Józef Czapski (1896–1993) was a writer and artist, as well as an officer in the Polish army. In 1918, he enrolled in the Warsaw School of Fine Arts, but shortly thereafter he suspended his studies in order to travel to Russia at the request of military authorities to search for officers in his division who had disappeared in action. At the end of the Russian Civil War, he went back to his studies, this time at Kraków’s Academy of Fine Arts, and soon relocated to Paris with some fellow students, thus founding the Komitet Paryski (Paris Committee), later known as the Kapist movement. Czapski was drafted into the army at the beginning of World War II, soon after landing in a Soviet prisoner-of-war camp. Once free, he was assigned to investigate another disappearance of officers, who he would discover were victims of the Katyn Massacre, the subject of Inhuman Land. Czapski spent the rest of his years painting and writing.
Eric Karpeles, painter, writer and translator, is the author of Almost Nothing: The 20th Century Art and Life of Józef Czapski. His comprehensive guide, Paintings in Proust, considers the intersection of literary and visual aesthetics in the work of the great French novelist. He has written about the paintings of poet Elizabeth Bishop and about the end of life as seen through the works of Emily Dickinson, Gustav Mahler and Mark Rothko. Painter of the Sanctuary and the Mary and Laurance Rockefeller Chapel, he has also translated Lorenza Foschini's Proust's Overcoat. He lives in Northern California.
The first translation of painter and writer Józef Czapski's inspiring lectures on Proust, first delivered in a prison camp in the Soviet Union during World War II.
During the Second World War, as a prisoner of war in a Soviet camp, and with nothing but memory to go on, the Polish artist and soldier Józef Czapski brought Marcel Proust’s In Search of Lost Time to life for an audience of prison inmates.
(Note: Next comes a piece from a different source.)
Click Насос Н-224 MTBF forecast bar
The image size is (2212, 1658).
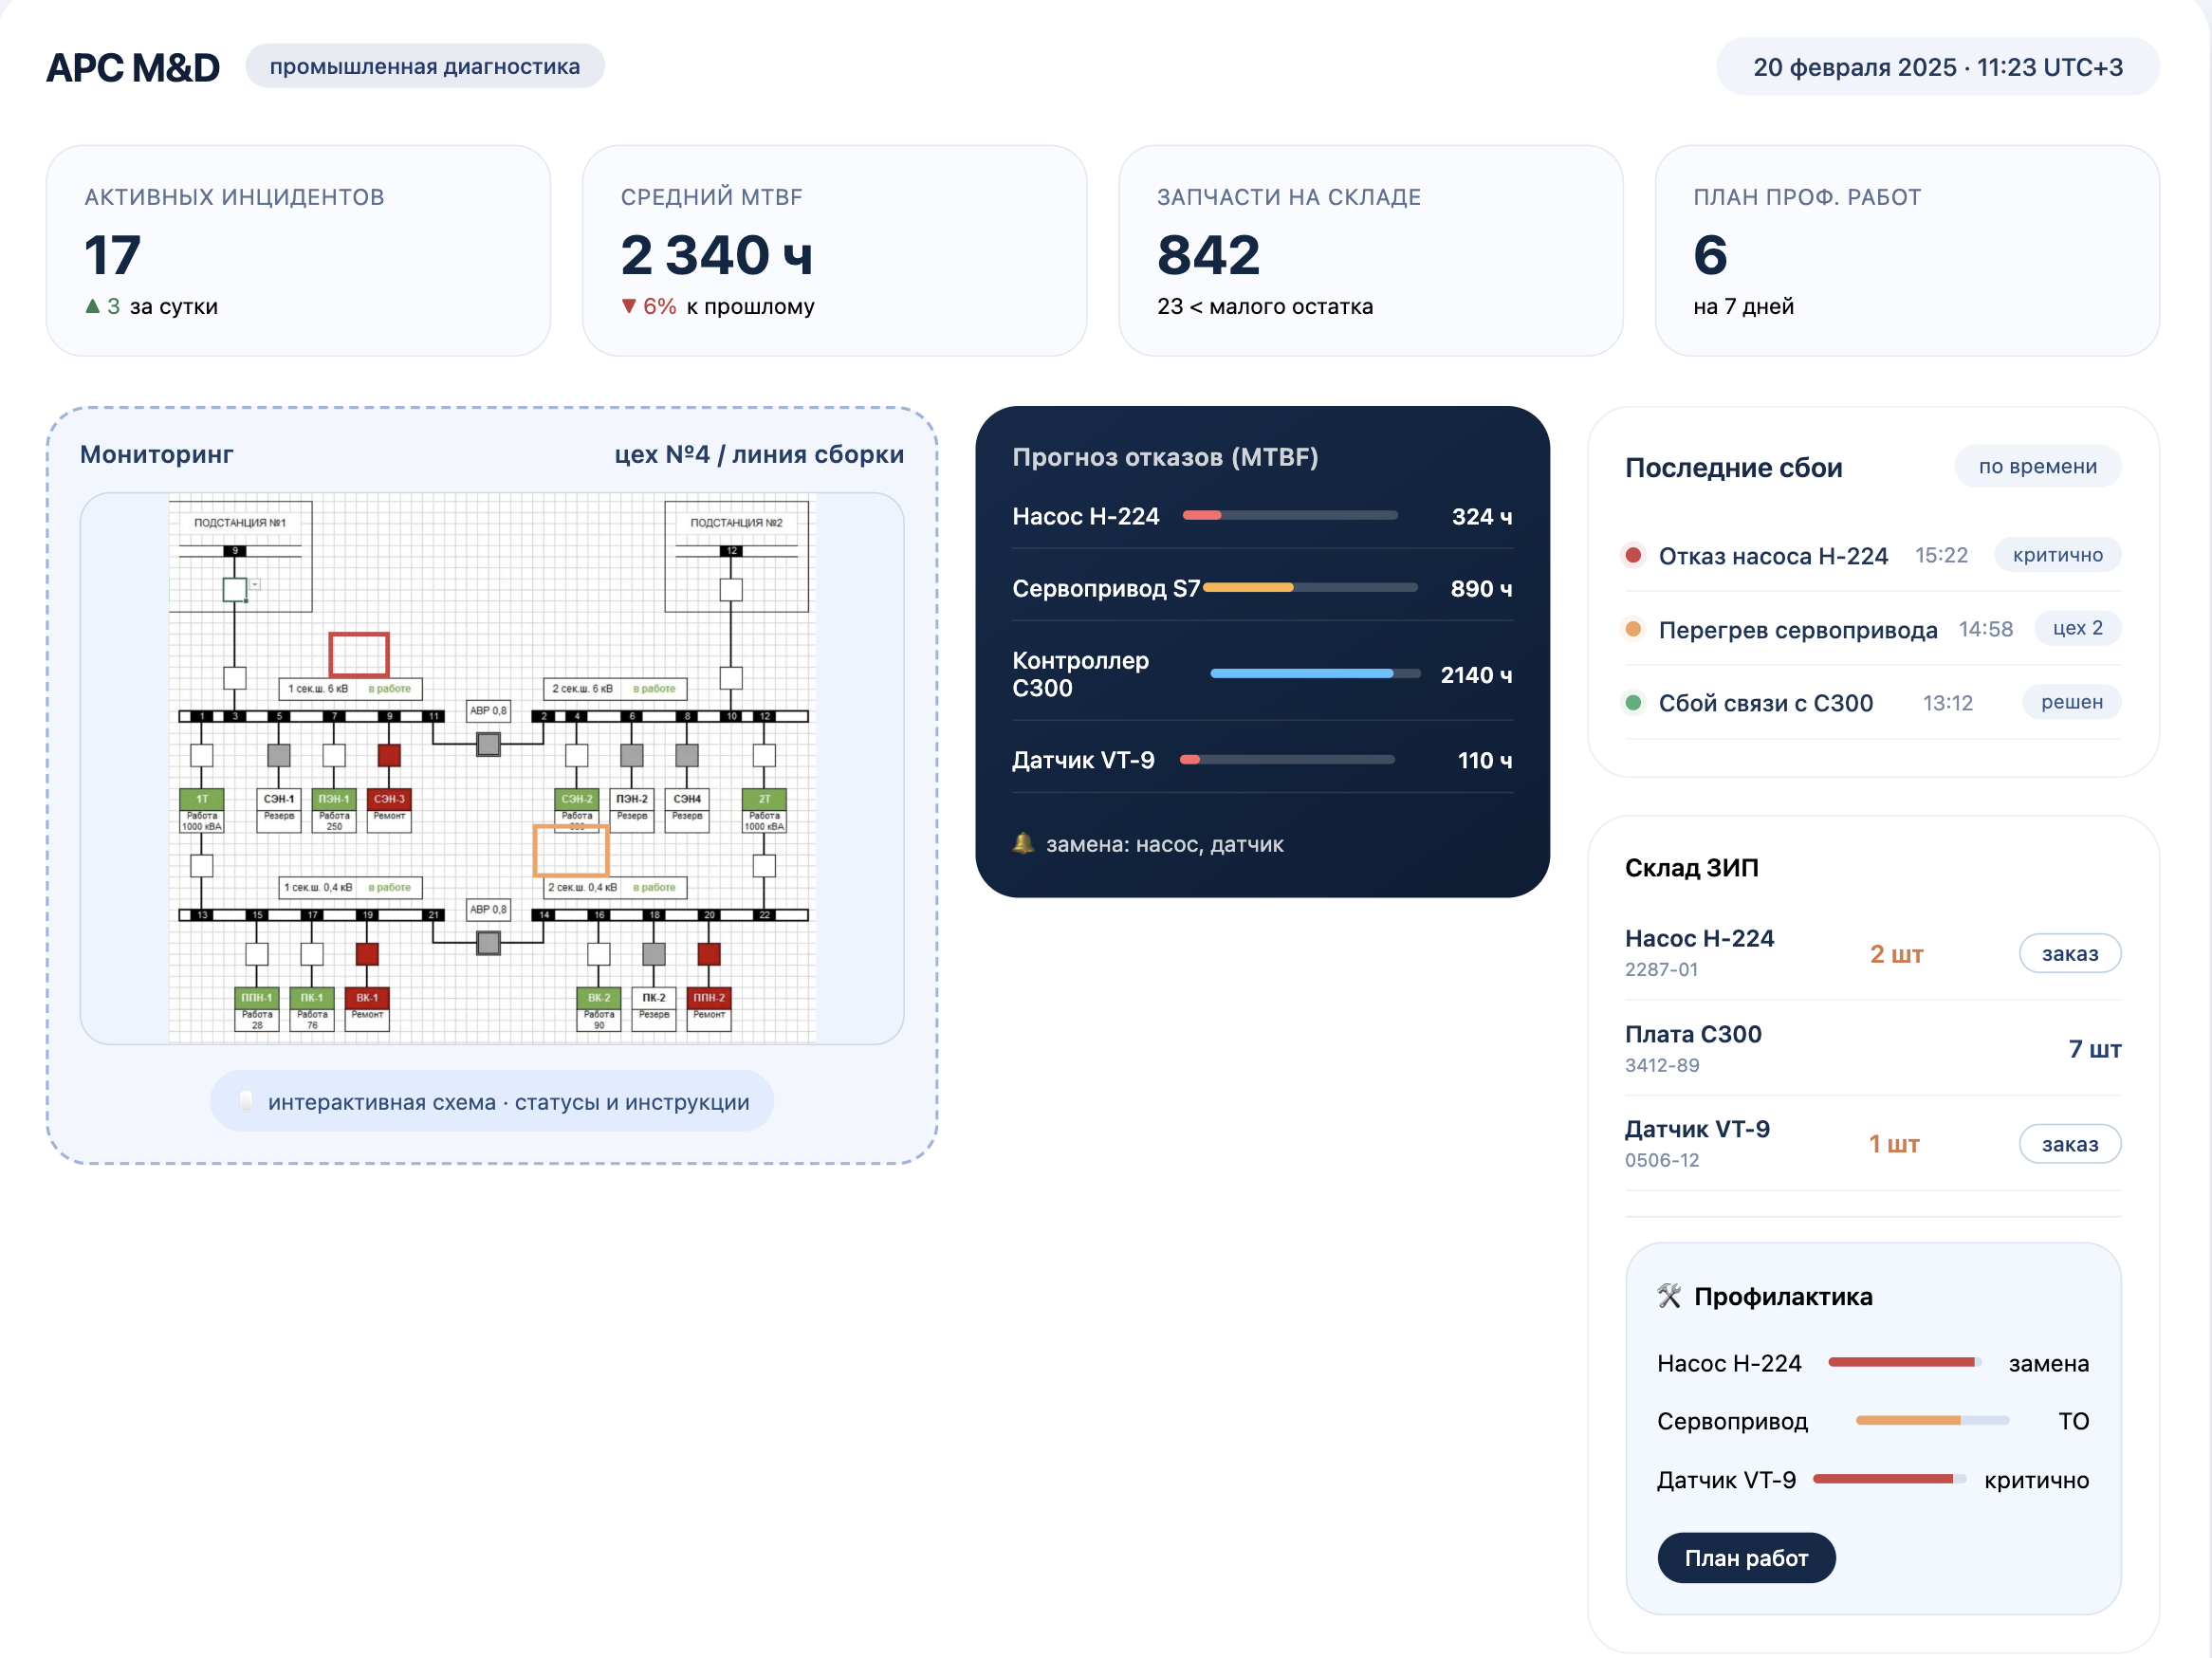coord(1290,515)
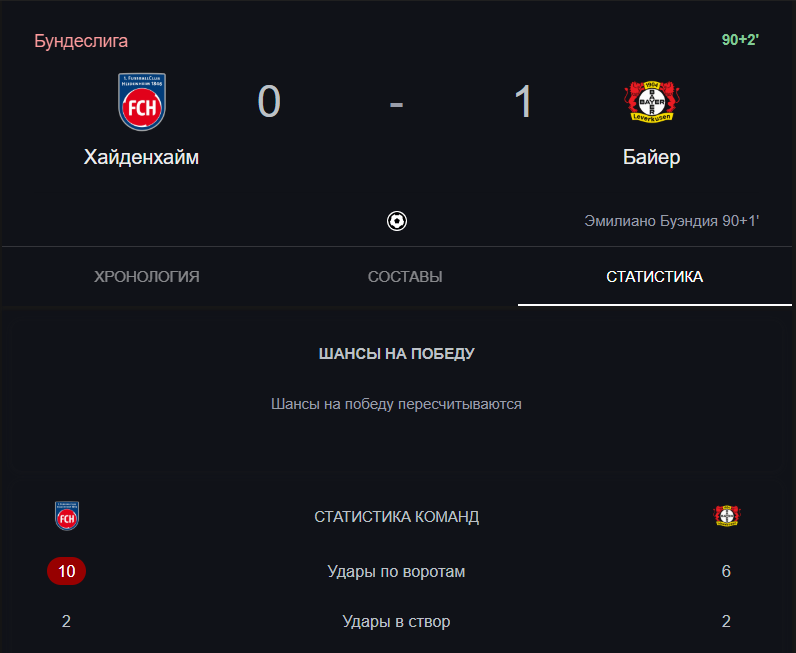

In a series of lectures, Czapski described the arc and import of Proust’s masterpiece, sketched major and minor characters in striking detail, and movingly evoked the work’s originality, depth, and beauty. Eric Karpeles has translated this brilliant and altogether unparalleled feat of the critical imagination into English for the first time, and in a thoughtful introduction he brings out how, in reckoning with Proust’s great meditation on memory, Czapski helped his fellow officers to remember that there was a world apart from the world of the camp. Proust had staked the art of the novelist against the losses of a lifetime and the imminence of death. Recalling that triumphant wager, unfolding, like Sheherazade, the intricacies of Proust’s world night after night, Czapski showed to men at the end of their tether that the past remained present and there was a future in which to hope.